In Ecuador Daniel Noboa, il Presidente appena eletto, dopo le dimissioni di Guillermo Lasso che ha anticipato le elezioni, ha di fatto iniziato una corsa contro il tempo per cercare di imprimere un cambio, nell’anno e mezzo di mandato che lo attende, che possa costruire una alternativa valida al populismo di Correa che Lasso non ha saputo fare, mentre nel disastrato Venezuela le elezioni interne all’opposizione segnano il trionfo di Maria Corina Machado, che ha chiamato il Paese a un’unità nazionale per sconfiggere la tirannia del chavismo.
Due segnali importanti di cambiamente nei confronti del populismo, proprio nel momento in cui l’Argentina è immersa in un’incertezza che la sta facendo cadere in un baratro sempre più profondo.
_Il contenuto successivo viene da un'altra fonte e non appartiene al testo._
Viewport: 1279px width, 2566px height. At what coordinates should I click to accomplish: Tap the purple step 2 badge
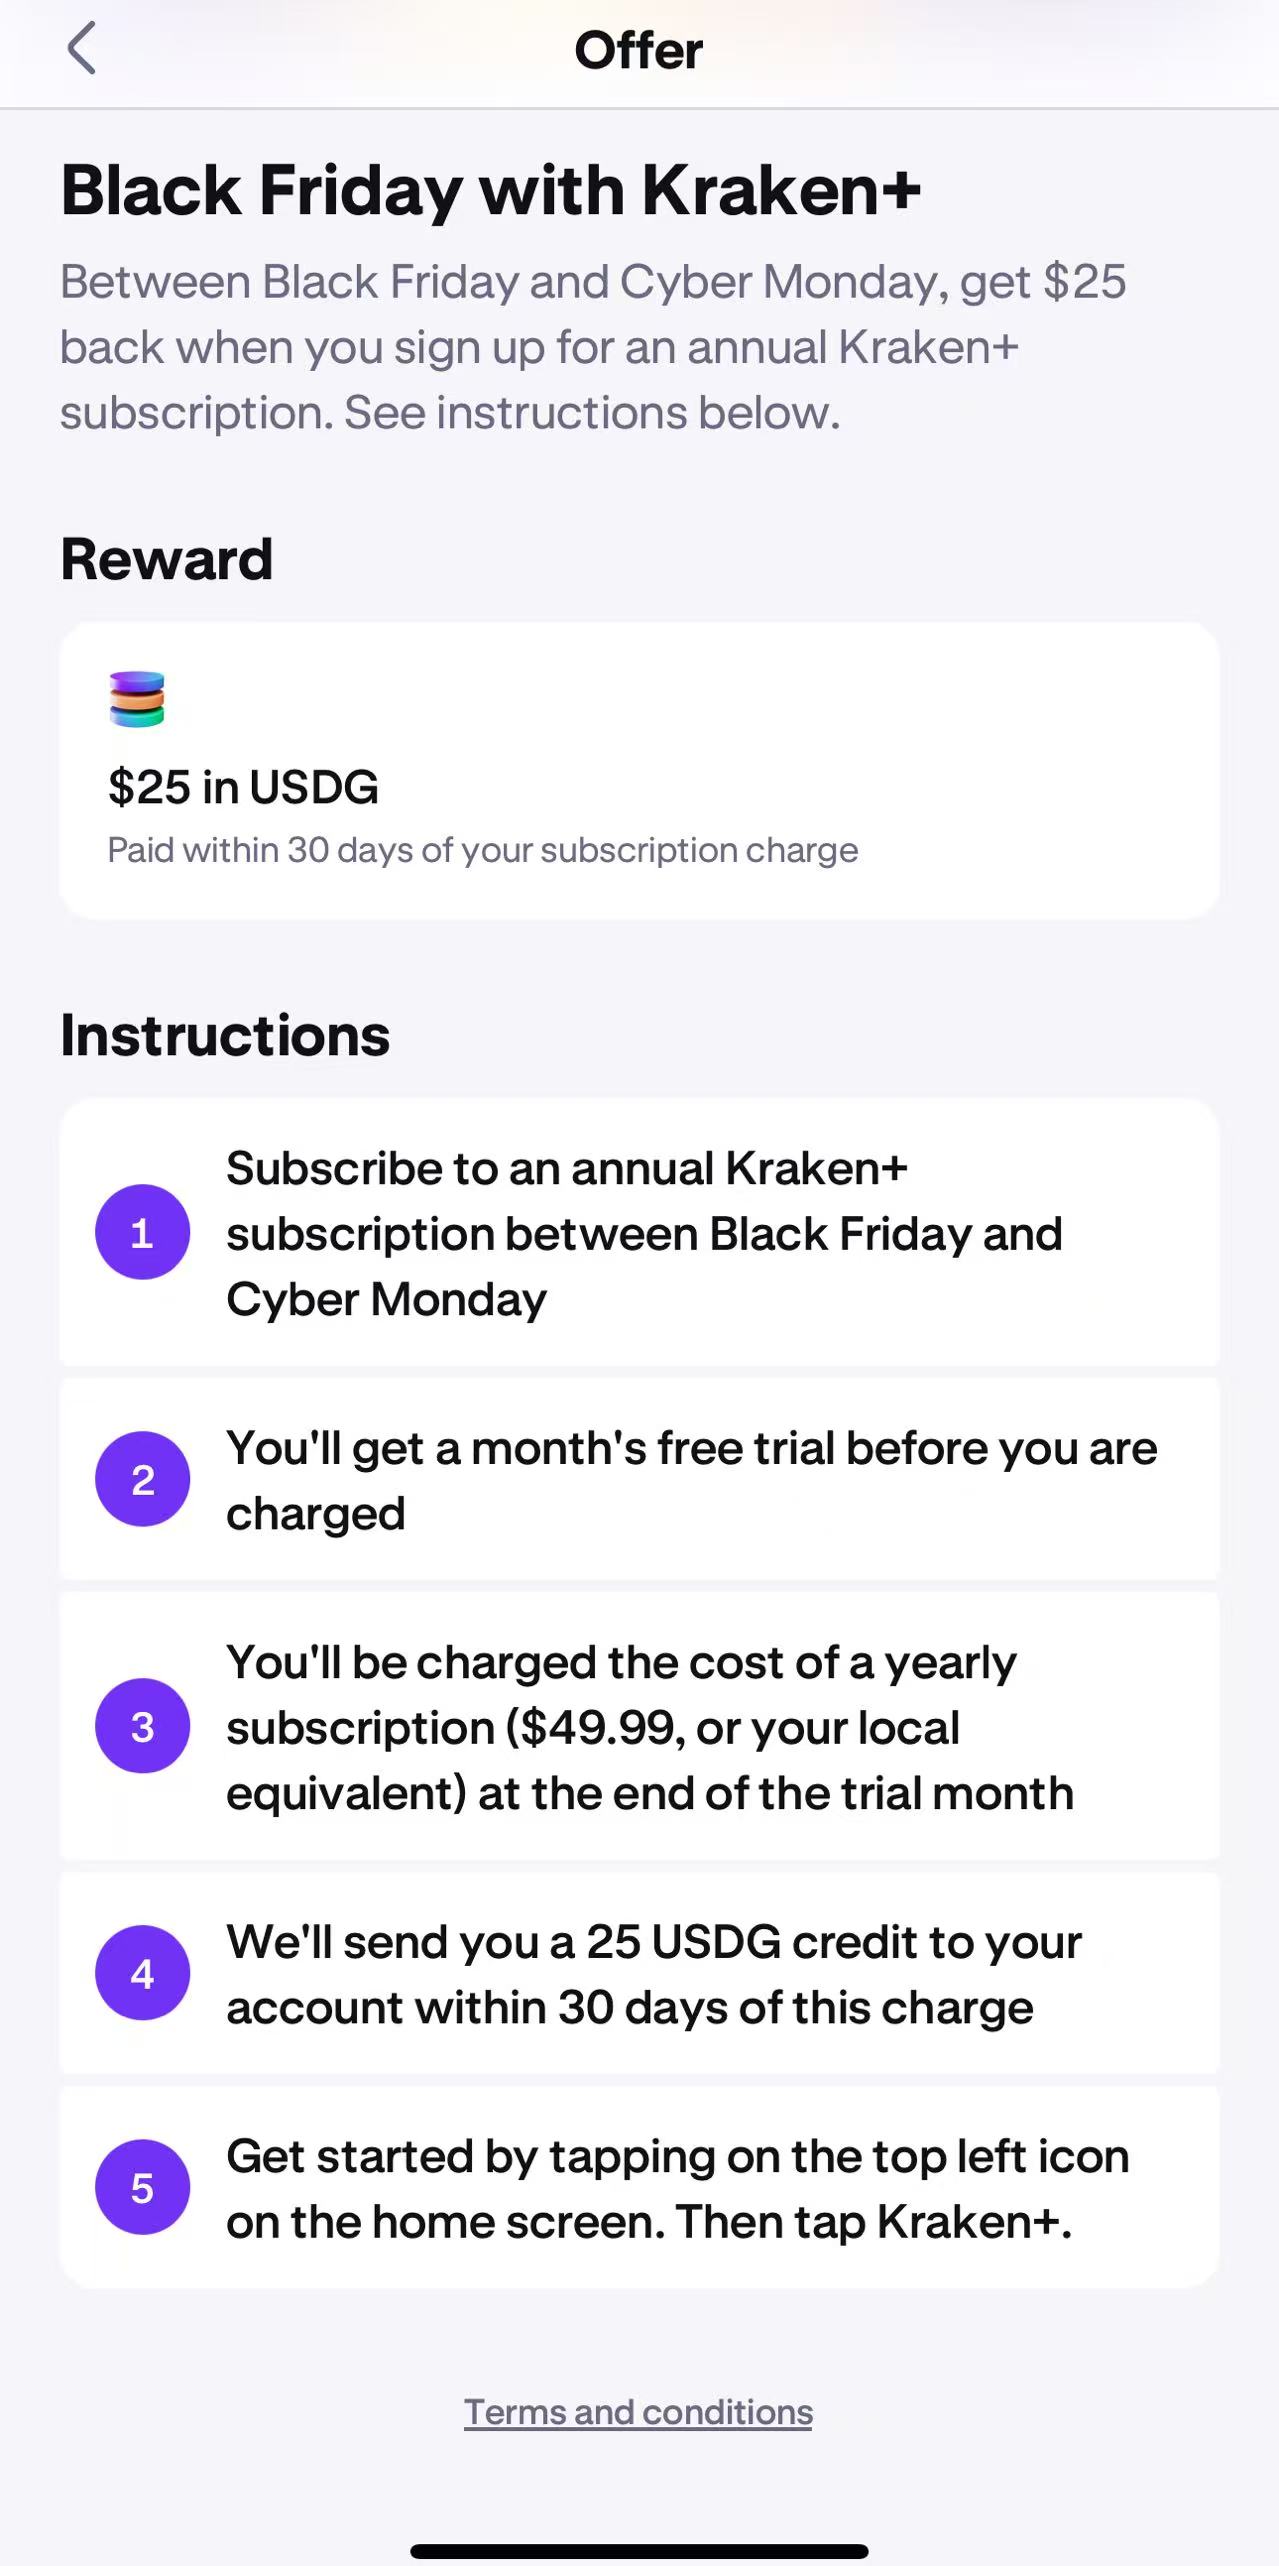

Al punto che la situazione sta precipitando in queste ultime ore: difatti in tutto il Paese si registrano la mancanza sia di combustibile che di medicinali, al punto che, per tentare di risolvere il primo problema, il Governo sta autorizzando le aziende petrolifere a usare dollari per comprare i carburanti all’estero, mentre la seconda questione è ancora più grave, visto che le associazioni dei cardiologi argentini hanno emesso un durissimo comunicato denunciando che la crisi dei medicinali che si allarga alle strutture ospedaliere avrà un forte impatto nella mancanza di cure in caso di infarto o ictus, provocando in generale un aumento della mortalità. Fatti che, purtroppo, fanno apparire la già catastrofica crisi del dicembre 2001 di una gravità più contenuta e aprono le porte, ahimè, all’Argenzuela che non vorremmo mai che si vivesse.